I think it is more likely that such a bug is discovered before a quantum computer is built that is capable of a practical attack.

For example there could be side channel attacks if you forget to implement protections similar to RSA blinding (constant time CPU instructions are not side-channel free, see latest Hertzbleed attack from 2025 about remote power analysis leaks). And there probably plenty of other "classical" attacks that will work on PQ algorithms too, since they execute on a classical computer...

Of course implementation flaws in a classical+PQ hybrid could be worse off than just classical too (e.g. some C memory bug), but that might be an acceptable risk.

I'm not sure what the best ordering for a hybrid would be, but I guess PQ encryption first, then classical?
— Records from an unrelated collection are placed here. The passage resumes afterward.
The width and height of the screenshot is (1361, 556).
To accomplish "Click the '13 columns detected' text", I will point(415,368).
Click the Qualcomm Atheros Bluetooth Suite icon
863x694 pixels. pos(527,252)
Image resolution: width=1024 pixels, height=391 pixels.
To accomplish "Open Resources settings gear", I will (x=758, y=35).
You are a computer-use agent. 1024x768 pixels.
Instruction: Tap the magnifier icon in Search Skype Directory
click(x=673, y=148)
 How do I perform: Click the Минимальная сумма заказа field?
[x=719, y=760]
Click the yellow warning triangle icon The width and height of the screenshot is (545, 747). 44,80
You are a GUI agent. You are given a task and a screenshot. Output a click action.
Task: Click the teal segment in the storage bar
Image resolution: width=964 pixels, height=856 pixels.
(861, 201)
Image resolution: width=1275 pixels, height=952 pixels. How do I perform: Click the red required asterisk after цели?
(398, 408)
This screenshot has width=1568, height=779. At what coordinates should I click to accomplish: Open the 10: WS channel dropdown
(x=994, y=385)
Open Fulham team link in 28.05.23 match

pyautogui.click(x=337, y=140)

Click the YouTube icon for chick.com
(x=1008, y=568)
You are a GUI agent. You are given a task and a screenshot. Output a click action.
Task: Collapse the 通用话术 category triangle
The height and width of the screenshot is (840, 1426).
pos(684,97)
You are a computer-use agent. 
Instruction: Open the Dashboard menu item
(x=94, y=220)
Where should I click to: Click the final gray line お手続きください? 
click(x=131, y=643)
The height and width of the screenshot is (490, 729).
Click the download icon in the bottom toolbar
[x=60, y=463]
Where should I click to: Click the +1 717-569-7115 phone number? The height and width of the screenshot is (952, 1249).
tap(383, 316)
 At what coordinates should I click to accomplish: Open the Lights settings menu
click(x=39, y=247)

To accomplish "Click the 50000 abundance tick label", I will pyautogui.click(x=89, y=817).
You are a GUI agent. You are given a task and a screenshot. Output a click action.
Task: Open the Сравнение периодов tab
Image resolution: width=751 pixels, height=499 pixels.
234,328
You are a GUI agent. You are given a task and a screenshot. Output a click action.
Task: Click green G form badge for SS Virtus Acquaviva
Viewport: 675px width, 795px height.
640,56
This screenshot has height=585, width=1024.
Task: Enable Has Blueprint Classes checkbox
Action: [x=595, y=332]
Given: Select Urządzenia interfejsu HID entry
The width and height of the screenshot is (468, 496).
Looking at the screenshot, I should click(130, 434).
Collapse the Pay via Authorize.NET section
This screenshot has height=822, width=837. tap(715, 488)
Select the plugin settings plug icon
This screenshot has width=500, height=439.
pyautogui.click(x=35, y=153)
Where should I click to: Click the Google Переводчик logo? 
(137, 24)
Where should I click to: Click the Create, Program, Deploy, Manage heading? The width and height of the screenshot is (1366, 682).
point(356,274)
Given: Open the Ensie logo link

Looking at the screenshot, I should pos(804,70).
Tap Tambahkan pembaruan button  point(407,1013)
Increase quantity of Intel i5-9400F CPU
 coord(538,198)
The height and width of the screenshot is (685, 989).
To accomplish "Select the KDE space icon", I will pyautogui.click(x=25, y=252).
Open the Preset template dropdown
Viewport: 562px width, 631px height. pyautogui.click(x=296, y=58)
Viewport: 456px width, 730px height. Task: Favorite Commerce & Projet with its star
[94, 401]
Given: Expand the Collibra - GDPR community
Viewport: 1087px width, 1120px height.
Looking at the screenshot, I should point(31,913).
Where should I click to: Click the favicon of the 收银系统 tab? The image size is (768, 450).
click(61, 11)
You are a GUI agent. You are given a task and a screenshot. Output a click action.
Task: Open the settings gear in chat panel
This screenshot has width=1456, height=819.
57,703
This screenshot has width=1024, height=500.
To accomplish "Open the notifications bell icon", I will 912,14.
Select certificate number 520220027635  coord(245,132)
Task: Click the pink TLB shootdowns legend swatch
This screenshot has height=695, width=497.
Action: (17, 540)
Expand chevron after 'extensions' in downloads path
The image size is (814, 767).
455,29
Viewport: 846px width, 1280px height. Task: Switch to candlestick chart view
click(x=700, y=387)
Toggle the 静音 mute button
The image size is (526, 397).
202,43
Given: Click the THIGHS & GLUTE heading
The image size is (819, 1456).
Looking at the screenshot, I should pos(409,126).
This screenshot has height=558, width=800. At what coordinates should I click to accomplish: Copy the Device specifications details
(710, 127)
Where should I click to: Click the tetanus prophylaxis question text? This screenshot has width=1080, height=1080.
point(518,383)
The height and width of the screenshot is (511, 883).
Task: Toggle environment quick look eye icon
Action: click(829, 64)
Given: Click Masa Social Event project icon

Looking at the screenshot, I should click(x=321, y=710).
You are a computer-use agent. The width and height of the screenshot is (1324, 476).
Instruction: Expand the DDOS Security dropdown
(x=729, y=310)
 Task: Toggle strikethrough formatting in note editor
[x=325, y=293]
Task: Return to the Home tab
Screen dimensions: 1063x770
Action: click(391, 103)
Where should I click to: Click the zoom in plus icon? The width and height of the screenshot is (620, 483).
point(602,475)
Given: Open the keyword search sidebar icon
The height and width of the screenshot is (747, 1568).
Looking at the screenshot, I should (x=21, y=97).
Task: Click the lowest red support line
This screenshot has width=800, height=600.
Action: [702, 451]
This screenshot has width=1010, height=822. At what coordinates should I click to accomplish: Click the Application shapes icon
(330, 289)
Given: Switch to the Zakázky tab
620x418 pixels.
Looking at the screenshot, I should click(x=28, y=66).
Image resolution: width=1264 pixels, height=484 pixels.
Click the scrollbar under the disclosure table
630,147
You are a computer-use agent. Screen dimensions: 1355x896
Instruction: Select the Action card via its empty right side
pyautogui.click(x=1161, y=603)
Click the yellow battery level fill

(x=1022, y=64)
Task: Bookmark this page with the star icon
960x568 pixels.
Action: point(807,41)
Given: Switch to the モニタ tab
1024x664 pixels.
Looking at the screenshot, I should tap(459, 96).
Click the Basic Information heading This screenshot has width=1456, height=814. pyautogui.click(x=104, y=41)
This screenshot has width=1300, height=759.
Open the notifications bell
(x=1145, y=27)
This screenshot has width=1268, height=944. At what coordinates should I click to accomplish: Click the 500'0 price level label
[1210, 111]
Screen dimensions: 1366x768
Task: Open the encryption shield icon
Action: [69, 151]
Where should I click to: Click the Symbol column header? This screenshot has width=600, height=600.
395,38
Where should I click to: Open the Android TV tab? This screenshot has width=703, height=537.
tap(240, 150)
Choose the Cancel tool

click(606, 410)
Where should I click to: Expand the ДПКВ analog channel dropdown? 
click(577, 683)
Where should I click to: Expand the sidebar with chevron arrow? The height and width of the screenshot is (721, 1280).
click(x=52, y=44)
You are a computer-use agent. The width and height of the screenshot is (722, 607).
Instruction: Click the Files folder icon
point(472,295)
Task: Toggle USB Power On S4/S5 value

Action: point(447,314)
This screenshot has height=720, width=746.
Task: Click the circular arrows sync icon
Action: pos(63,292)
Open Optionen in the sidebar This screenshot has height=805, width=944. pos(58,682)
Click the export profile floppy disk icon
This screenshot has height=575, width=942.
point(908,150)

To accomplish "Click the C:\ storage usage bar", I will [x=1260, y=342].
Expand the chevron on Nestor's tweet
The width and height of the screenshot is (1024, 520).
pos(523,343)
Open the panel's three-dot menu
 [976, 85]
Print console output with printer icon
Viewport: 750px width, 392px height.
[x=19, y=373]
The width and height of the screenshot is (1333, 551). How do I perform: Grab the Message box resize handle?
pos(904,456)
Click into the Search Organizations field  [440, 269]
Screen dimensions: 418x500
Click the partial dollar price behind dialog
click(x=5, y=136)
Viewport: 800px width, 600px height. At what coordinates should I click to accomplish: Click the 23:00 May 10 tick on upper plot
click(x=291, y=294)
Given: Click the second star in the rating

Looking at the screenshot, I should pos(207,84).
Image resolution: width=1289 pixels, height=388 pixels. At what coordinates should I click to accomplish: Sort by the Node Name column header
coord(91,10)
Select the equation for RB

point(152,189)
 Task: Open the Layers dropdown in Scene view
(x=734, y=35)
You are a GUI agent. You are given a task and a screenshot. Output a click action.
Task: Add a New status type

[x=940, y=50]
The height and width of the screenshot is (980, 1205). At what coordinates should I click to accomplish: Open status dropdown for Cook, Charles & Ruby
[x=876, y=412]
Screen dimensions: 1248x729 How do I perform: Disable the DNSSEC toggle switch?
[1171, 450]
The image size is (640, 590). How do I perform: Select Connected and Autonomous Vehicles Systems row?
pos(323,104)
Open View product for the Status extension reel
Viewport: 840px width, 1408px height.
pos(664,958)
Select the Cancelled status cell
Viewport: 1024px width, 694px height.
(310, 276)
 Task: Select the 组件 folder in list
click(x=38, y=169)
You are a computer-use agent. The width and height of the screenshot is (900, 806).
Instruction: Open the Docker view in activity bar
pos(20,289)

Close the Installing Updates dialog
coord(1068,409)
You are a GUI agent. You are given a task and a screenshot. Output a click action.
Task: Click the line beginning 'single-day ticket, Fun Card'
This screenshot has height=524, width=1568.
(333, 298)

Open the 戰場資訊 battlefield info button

So you always have to break the classical first (which won't be instant, even with quantum computers).

There is of course a performance cost, but AFAICT encryption isn't really the bottleneck in TLS, from some testing with 'curl' and 'stunnel' they achieve much lower speeds than what 'openssl speed' reports, so increasing encryption time may not affect overall time that much.

@edwintorok @filippo i don't have the toot at hand. But @djb is very vocal about hybrid PQ being the NSA's wet dream.

@KoosPol @edwintorok @filippo @djb

I think he's saying that non-hybrid ML-KEM is the NSA's wet dream, in this post and others: https://blog.cr.yp.to/20260221-structure.html

@kbr @edwintorok @filippo @djb Thank you for the correction! (and never hire me as crypto consultant)

@filippo you mentioned that file encryption is particularly vulnerable to store-now-decrypt-later – do i understand correctly that e.g. an old passage database which uses pre-quantum recipients is vulnerable if the encrypted files are leaked or compromised?

the mitigation here would be to migrate to a new passage db using *only* post-quantum-proof recipients *and then also* rotate all the passwords in the database, right?

@timezone I'm afraid so, yes. (With the asterisk that the attacker also needs the public key to use a QC.)

@filippo Thanks for the post!

Regarding AES128: is it safe *for the moment* or do you think it should be safe for a long time yet ?

And what's your opinion on pre-shared keys ?

I often work on web push, and its encryption (RFC8291) uses an "authentication secret" that if, I understand correctly, works as a pre-shared key (cf. bellow), and AES128. I wonder if it's safe to continue with this protocol

PRK_key = HMAC-SHA-256(auth_secret, ecdh_secret);
IKM = HMAC-SHA-256(PRK_key, key_info || 0x01)

@S1m it's as safe as it always was, and as safe as if QCs were impossible. (Which is to say very safe, no one really thinks AES will get surprise broken.)

\PSKs are fine if you can keep them from being compromised. The scheme you excerpted should be fine if auth_secret is not known to the attacker.

@filippo Thanks a lot for the answer!

So, that's nearly what I had in mind. I wasn't sure for the AES key length: I remember reading that 128 was enough in some places, and that we should move to 256 in some others

@filippo
I need to figure out how to use a yubikey and a PQ key (in a file) for age/passage now :)
@filippo The references generally discuss the matter in form of theoretical models. Having an engineers theory v practice mindset, I question whether there is any correlation between advances in these theoretical models and actual, physical quantum computers that dont’t solely exist in highly controlled lab enviroments?

@filippo Is anything pointing to actual quantum computers being made?

Dr Hossenfelder has made a few videos on the topic that at least convinced me they're likely never going to be able to scale as much as needed.